* **Input rows**

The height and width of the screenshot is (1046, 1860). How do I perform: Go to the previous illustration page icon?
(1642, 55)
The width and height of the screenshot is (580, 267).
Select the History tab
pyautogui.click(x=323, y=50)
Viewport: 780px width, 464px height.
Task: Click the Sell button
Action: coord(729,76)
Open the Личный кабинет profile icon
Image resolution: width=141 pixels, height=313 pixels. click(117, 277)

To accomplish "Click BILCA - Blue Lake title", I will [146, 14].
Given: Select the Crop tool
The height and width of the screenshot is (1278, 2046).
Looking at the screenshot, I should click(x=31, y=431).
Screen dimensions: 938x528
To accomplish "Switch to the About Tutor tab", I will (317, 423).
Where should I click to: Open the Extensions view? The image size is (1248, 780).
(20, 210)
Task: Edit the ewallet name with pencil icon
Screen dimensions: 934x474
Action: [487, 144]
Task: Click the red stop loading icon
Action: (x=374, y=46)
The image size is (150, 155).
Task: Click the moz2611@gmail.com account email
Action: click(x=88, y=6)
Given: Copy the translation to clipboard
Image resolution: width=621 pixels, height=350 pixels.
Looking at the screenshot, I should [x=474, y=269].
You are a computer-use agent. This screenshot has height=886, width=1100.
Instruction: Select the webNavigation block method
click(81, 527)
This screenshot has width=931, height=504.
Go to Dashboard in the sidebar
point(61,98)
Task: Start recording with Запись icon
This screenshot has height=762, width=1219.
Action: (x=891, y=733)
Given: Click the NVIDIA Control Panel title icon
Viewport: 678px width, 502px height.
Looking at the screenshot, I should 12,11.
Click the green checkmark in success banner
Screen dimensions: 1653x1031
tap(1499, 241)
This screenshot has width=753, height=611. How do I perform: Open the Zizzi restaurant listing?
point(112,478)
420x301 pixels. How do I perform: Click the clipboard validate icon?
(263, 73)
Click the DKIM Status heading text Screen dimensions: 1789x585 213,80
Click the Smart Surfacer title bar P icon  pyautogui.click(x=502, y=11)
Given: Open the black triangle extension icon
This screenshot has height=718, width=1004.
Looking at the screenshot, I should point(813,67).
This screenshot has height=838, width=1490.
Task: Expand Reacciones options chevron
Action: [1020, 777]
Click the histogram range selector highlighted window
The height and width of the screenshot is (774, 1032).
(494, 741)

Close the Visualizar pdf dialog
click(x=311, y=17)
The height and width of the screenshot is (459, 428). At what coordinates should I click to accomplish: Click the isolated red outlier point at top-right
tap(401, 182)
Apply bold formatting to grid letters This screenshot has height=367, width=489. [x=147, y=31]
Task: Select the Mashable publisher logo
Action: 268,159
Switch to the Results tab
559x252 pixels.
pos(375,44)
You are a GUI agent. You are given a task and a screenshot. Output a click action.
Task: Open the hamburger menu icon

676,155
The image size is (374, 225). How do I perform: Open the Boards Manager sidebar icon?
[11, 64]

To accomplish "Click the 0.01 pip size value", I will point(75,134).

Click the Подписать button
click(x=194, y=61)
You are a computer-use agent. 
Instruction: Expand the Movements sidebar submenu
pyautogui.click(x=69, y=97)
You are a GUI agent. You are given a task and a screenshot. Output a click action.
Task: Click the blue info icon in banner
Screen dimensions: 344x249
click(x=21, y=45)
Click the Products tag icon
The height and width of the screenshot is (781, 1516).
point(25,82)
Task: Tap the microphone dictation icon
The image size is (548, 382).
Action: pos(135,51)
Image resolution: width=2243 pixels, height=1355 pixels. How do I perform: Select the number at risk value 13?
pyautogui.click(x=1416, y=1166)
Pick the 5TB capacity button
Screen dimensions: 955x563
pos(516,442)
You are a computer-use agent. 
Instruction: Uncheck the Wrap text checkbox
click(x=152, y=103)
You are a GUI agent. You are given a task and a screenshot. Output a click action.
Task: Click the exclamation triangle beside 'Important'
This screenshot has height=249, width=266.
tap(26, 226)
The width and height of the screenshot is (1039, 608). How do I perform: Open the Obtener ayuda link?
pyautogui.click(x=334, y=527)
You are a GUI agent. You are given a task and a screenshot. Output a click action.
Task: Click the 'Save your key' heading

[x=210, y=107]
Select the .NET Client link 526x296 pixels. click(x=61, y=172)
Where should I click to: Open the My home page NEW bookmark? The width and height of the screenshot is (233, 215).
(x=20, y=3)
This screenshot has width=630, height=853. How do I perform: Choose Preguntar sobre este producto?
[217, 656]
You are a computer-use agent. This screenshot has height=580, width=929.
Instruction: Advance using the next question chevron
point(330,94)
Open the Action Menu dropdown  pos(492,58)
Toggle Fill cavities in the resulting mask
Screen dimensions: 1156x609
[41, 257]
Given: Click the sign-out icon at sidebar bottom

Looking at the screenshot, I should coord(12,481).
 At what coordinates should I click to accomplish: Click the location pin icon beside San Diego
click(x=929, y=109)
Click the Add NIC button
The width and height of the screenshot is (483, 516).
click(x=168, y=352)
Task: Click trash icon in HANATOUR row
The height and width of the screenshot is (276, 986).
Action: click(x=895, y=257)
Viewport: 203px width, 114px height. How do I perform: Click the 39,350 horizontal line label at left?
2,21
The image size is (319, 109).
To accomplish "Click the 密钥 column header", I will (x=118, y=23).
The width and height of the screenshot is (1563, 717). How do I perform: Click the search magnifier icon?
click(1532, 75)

* **Problem to work on**
Give back, unchanged, the material from the line that contains "Given: Click the sign-out" through the last line of the material, including both.

* **Written answer**
Given: Click the sign-out icon at sidebar bottom

Looking at the screenshot, I should coord(12,481).
 At what coordinates should I click to accomplish: Click the location pin icon beside San Diego
click(x=929, y=109)
Click the Add NIC button
The width and height of the screenshot is (483, 516).
click(x=168, y=352)
Task: Click trash icon in HANATOUR row
The height and width of the screenshot is (276, 986).
Action: click(x=895, y=257)
Viewport: 203px width, 114px height. How do I perform: Click the 39,350 horizontal line label at left?
2,21
The image size is (319, 109).
To accomplish "Click the 密钥 column header", I will (x=118, y=23).
The width and height of the screenshot is (1563, 717). How do I perform: Click the search magnifier icon?
click(1532, 75)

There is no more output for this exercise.